The amount, which constitutes about 7 percent of the PA’s total tax revenue, will be held back “to offset stipends paid to militants and their families”, a reference to Palestinian prisoners and their families.
Under a controversial 2018 law, Tel Aviv deducts certain amount from the tax it collects on behalf of the Fatah-led PA on flimsy grounds. The tax revenues are known in Palestine and Israel as ‘maqasa’.
Taxes collected by the Israeli regime form about half of the income of the Palestinian Authority, which exercises limited self-rule in the Israeli-occupied West Bank.
It is not the first time the Israeli cabinet has withheld tax funds it collects for the Palestinian Authority.

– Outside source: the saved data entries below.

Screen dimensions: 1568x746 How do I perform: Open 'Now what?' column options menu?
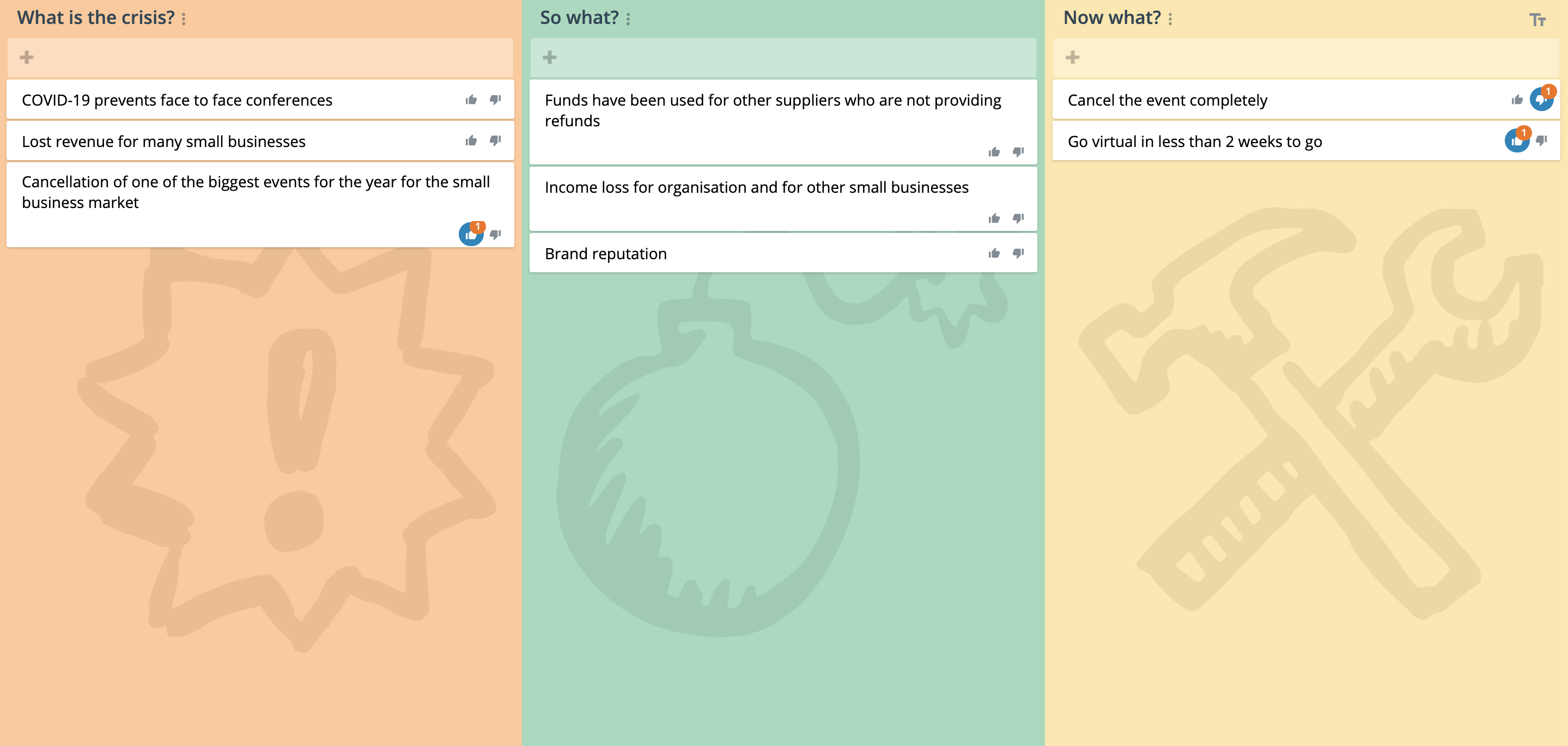pyautogui.click(x=1170, y=19)
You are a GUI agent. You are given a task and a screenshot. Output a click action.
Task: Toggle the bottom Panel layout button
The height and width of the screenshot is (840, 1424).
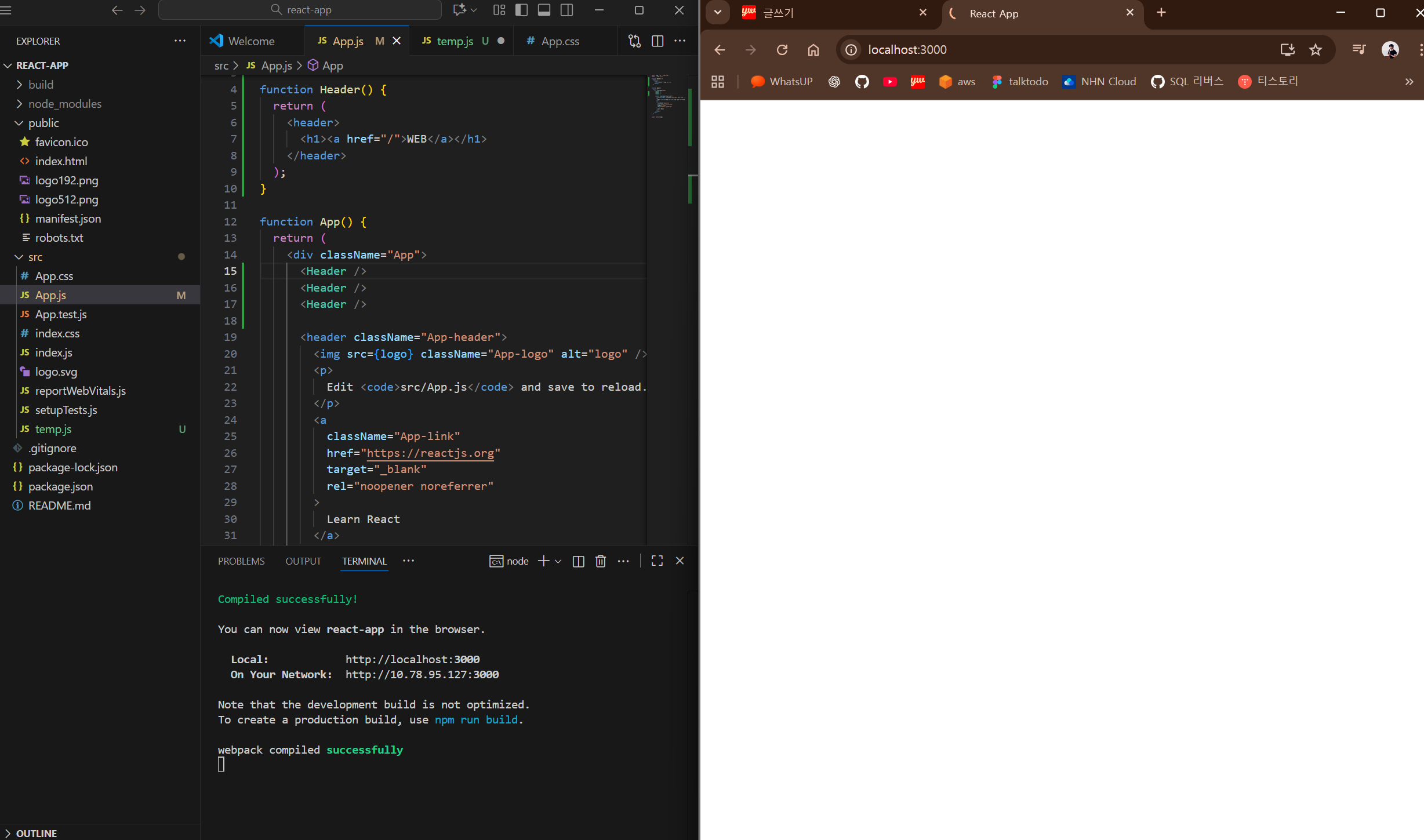click(x=544, y=10)
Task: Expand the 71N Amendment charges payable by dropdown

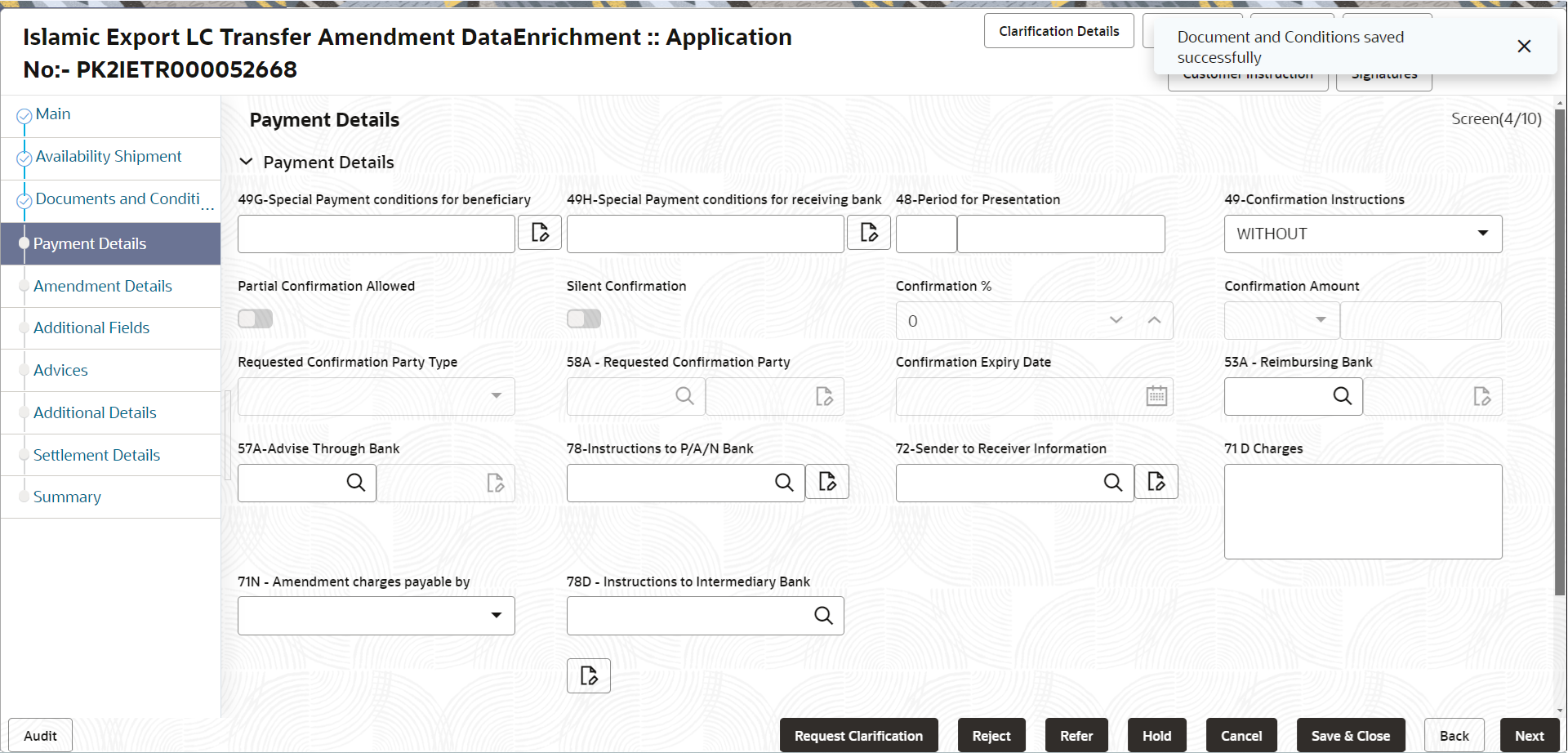Action: click(x=496, y=615)
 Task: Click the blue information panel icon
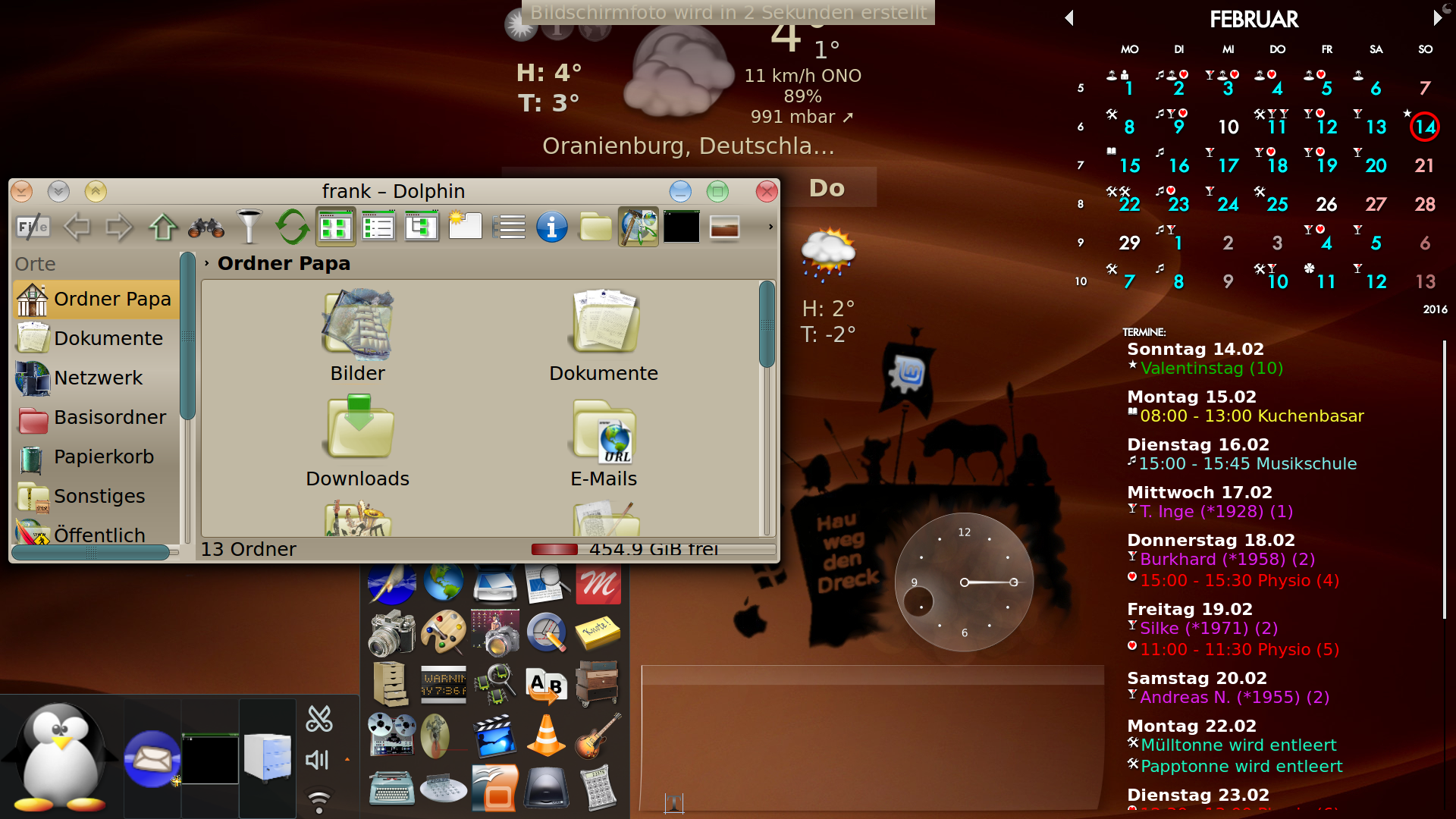click(552, 227)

In November last year, it voted to hold back approximately $182 million out of a transfer of around $731 million over the so-called “pay to slay” payments.
While the regime calls stipends for resistance fighters and their families a “pay for slay” policy, Palestinians hail their imprisoned brethren as heroes in a struggle for the liberation of occupied territories, and deserving of the financial support.
Qadri Abu Baker, head of prisoners’ affairs in the Palestine Liberation Organization (PLO), called the Israeli regime’s measure a crime of “terror and piracy”.
Since 1994, when the Israeli regime and the PLO signed Paris Protocol, Tel Aviv had been collecting tax revenues of imported goods on behalf of the Palestinians.
In 2018, the regime passed a controversial law, enabling it to withhold stipends from tax revenues the PA pays on the monthly basis to families of Palestinians imprisoned or killed in Israel.
The bill was pushed by Avigdor Liberman, the leader of Israel’s right-wing party Yisrael Beitenu and Likud Knesset member Avi Dichter.
When the law was first introduced, Palestinian President Mahmoud Abbas declared that he would not accept the deducted sum. The PLO secretary general Saeb Erekat also condemned the decision, terming it “piracy.”
The stipends benefit roughly 35,000 families of the Palestinians killed or wounded by Israel. The PA says the payments are a form of welfare stipend to the families who have lost their main breadwinners.
In a speech in June 2017, Abbas argued that “payments to support the families are a social responsibility to look after innocent people affected by the incarceration or killing of their loved ones.”
“It’s quite frankly racist rhetoric to call all our political prisoners terrorists,” Abbas said. “They are, in actuality, the victims of the occupation, not the creators of the occupation.”
In October 2019, then-Israeli finance minister Moshe Kahlon, together with Palestinian Authority officials, worked out a ‘partial solution’ to the problem, which involved granting a tax exemption on gasoline that the PA buys from Tel Aviv.
The move was strongly criticized by the Palestinian resistance movements, which see any compromise deal with Tel Aviv as betrayal of the cause of Palestine.
The latest move is yet another sign that the new Israeli regime led by extremist Naftali Bennett is not only continuing the policies of the previous regime but adopting a tougher line on Palestine.